[[ Data for processing open ]]

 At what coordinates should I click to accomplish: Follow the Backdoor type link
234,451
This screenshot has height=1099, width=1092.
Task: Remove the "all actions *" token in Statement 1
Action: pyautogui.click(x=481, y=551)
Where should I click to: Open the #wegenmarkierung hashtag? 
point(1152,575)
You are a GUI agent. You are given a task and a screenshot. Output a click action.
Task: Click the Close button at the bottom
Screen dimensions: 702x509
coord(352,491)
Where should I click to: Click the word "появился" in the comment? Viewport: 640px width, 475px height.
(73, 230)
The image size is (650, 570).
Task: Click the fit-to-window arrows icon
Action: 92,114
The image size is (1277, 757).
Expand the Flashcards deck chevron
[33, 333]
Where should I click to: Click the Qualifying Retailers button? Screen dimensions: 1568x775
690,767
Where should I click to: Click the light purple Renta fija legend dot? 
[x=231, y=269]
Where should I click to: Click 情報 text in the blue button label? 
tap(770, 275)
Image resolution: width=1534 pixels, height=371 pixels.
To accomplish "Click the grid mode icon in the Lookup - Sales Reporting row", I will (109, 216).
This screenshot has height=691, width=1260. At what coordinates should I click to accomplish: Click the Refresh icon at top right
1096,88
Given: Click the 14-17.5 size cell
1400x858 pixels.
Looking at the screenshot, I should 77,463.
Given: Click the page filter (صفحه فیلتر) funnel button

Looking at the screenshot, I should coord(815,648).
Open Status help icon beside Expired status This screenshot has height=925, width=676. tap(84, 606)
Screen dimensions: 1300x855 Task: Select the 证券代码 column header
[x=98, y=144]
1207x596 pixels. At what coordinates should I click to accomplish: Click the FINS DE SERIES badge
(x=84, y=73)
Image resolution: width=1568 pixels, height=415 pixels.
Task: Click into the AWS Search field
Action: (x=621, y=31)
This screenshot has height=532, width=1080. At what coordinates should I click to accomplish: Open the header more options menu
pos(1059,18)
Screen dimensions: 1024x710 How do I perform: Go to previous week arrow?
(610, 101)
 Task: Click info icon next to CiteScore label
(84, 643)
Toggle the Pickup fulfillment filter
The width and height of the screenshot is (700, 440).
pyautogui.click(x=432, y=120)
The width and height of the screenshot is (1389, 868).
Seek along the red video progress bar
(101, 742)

[[ Data for processing closed ]]

Task requirements:
When you output the entries, keep every word exactly as it stands.

Solution:
 At what coordinates should I click to accomplish: Follow the Backdoor type link
234,451
This screenshot has height=1099, width=1092.
Task: Remove the "all actions *" token in Statement 1
Action: pyautogui.click(x=481, y=551)
Where should I click to: Open the #wegenmarkierung hashtag? 
point(1152,575)
You are a GUI agent. You are given a task and a screenshot. Output a click action.
Task: Click the Close button at the bottom
Screen dimensions: 702x509
coord(352,491)
Where should I click to: Click the word "появился" in the comment? Viewport: 640px width, 475px height.
(73, 230)
The image size is (650, 570).
Task: Click the fit-to-window arrows icon
Action: 92,114
The image size is (1277, 757).
Expand the Flashcards deck chevron
[33, 333]
Where should I click to: Click the Qualifying Retailers button? Screen dimensions: 1568x775
690,767
Where should I click to: Click the light purple Renta fija legend dot? 
[x=231, y=269]
Where should I click to: Click 情報 text in the blue button label? 
tap(770, 275)
Image resolution: width=1534 pixels, height=371 pixels.
To accomplish "Click the grid mode icon in the Lookup - Sales Reporting row", I will (109, 216).
This screenshot has height=691, width=1260. At what coordinates should I click to accomplish: Click the Refresh icon at top right
1096,88
Given: Click the 14-17.5 size cell
1400x858 pixels.
Looking at the screenshot, I should 77,463.
Given: Click the page filter (صفحه فیلتر) funnel button

Looking at the screenshot, I should coord(815,648).
Open Status help icon beside Expired status This screenshot has height=925, width=676. tap(84, 606)
Screen dimensions: 1300x855 Task: Select the 证券代码 column header
[x=98, y=144]
1207x596 pixels. At what coordinates should I click to accomplish: Click the FINS DE SERIES badge
(x=84, y=73)
Image resolution: width=1568 pixels, height=415 pixels.
Task: Click into the AWS Search field
Action: (x=621, y=31)
This screenshot has height=532, width=1080. At what coordinates should I click to accomplish: Open the header more options menu
pos(1059,18)
Screen dimensions: 1024x710 How do I perform: Go to previous week arrow?
(610, 101)
 Task: Click info icon next to CiteScore label
(84, 643)
Toggle the Pickup fulfillment filter
The width and height of the screenshot is (700, 440).
pyautogui.click(x=432, y=120)
The width and height of the screenshot is (1389, 868).
Seek along the red video progress bar
(101, 742)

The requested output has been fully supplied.